◆ **Materials provided**:
>> BEGIN

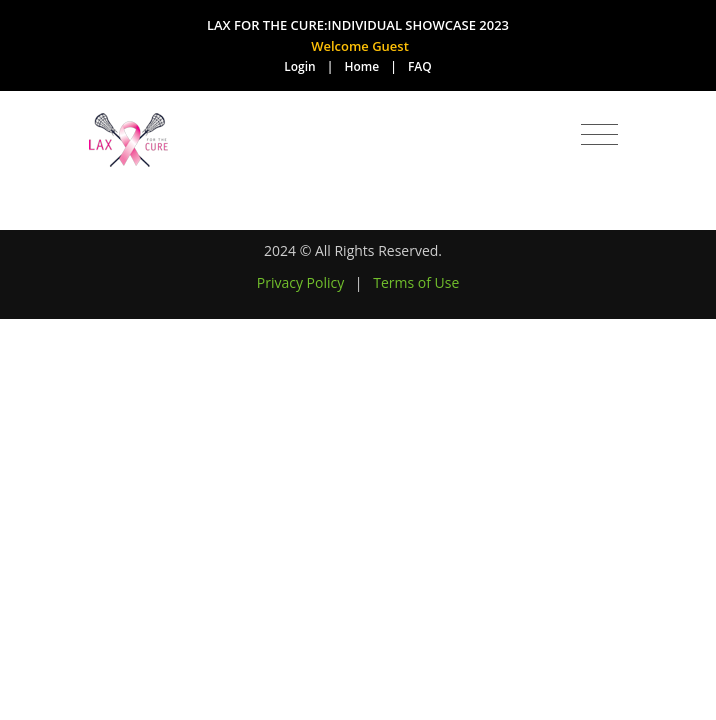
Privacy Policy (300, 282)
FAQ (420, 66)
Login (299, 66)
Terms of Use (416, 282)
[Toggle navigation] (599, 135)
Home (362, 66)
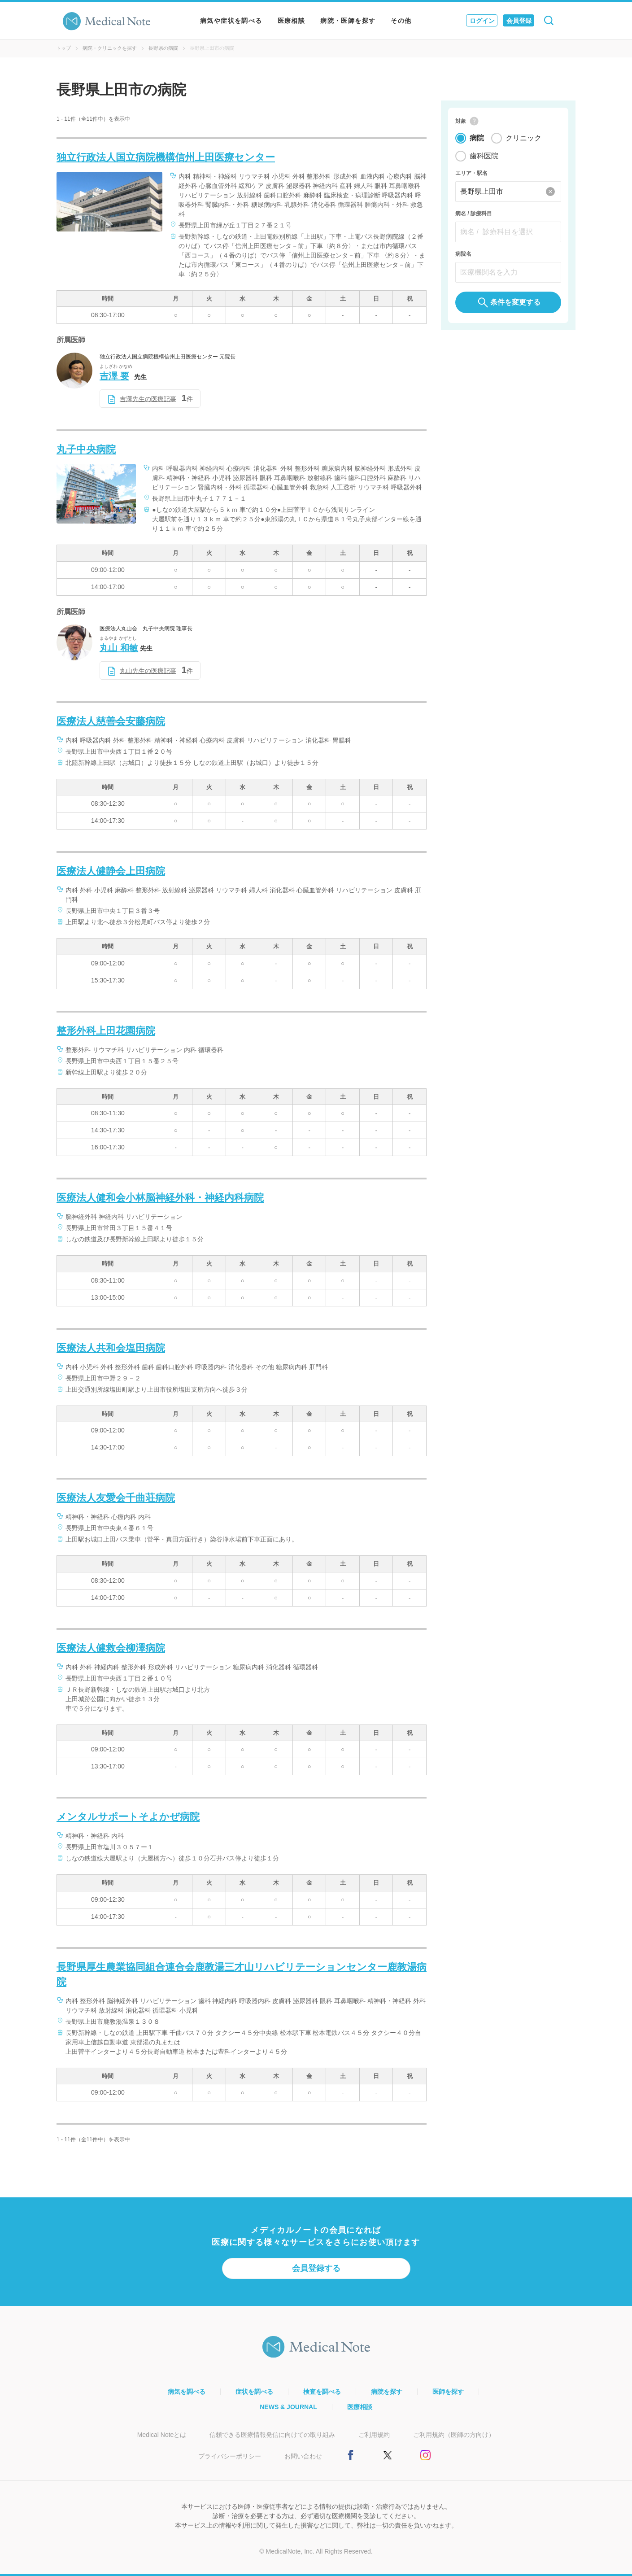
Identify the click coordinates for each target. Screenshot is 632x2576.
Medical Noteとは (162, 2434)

>> END

◆ **What to produce**: Can you format the material as a numbered list with one line per item, skipping any blank lines and leaving out the pictures?

◆ **Result of the task**:
1. Privacy Policy (300, 282)
2. FAQ (420, 66)
3. Login (299, 66)
4. Terms of Use (416, 282)
5. [Toggle navigation] (599, 135)
6. Home (362, 66)
7. Identify the click coordinates for each target. Screenshot is 632x2576.
8. Medical Noteとは (162, 2434)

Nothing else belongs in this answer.